## Start Data for the task

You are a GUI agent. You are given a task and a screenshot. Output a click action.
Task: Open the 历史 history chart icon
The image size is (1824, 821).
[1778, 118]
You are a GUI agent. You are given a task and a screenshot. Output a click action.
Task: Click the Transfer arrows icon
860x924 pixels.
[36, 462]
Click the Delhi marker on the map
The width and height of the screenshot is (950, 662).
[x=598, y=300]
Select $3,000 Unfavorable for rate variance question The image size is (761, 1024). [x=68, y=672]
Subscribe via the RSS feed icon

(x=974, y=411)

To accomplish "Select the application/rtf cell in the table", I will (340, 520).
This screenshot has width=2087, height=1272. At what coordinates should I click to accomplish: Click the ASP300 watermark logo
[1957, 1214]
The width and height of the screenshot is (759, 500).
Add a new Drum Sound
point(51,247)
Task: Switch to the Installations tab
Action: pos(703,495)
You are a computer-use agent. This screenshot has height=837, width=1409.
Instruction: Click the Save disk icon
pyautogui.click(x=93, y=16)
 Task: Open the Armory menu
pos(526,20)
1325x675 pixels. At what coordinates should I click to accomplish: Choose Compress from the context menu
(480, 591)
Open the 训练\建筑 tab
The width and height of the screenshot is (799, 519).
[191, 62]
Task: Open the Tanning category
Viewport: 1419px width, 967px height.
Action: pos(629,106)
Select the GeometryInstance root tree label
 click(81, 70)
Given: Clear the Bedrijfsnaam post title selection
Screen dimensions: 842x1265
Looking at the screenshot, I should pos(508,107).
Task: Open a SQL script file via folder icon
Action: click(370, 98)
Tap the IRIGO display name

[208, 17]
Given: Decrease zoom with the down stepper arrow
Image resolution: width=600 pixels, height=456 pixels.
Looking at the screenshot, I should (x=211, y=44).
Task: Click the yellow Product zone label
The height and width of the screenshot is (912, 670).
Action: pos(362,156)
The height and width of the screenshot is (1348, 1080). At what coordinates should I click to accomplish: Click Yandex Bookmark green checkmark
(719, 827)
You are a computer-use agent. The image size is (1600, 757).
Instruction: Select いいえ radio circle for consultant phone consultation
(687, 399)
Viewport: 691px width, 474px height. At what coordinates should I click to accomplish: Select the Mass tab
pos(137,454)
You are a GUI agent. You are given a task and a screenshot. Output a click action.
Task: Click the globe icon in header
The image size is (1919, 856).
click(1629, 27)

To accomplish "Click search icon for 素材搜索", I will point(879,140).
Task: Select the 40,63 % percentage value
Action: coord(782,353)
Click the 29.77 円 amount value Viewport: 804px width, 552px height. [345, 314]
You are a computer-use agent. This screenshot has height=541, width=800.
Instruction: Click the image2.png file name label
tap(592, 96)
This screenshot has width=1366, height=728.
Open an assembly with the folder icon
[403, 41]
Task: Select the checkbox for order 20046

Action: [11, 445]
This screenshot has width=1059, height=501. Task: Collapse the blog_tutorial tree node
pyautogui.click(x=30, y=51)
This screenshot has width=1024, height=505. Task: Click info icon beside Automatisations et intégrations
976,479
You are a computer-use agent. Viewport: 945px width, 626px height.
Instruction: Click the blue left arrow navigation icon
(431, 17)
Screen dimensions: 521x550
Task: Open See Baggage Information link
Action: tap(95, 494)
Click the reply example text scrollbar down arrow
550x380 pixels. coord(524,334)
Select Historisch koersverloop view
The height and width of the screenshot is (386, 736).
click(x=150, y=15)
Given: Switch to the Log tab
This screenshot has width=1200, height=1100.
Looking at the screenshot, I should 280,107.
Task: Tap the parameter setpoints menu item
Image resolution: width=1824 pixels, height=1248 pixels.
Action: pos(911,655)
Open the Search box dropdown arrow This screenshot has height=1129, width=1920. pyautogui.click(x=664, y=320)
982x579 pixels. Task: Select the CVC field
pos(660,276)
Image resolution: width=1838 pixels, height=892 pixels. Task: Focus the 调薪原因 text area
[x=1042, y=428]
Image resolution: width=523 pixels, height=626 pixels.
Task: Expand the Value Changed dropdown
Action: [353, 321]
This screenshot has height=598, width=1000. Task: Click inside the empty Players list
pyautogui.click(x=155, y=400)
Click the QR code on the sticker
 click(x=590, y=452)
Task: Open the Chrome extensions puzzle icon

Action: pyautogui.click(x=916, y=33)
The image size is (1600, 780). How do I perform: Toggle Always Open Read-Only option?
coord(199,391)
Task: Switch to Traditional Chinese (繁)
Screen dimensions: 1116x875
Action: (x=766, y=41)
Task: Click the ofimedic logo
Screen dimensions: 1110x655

## End Data for the task

### Given exercise
Identify every line in the rows above that contains the word "with", and copy each of those lines.

### Complete response
Given: Decrease zoom with the down stepper arrow
Open an assembly with the folder icon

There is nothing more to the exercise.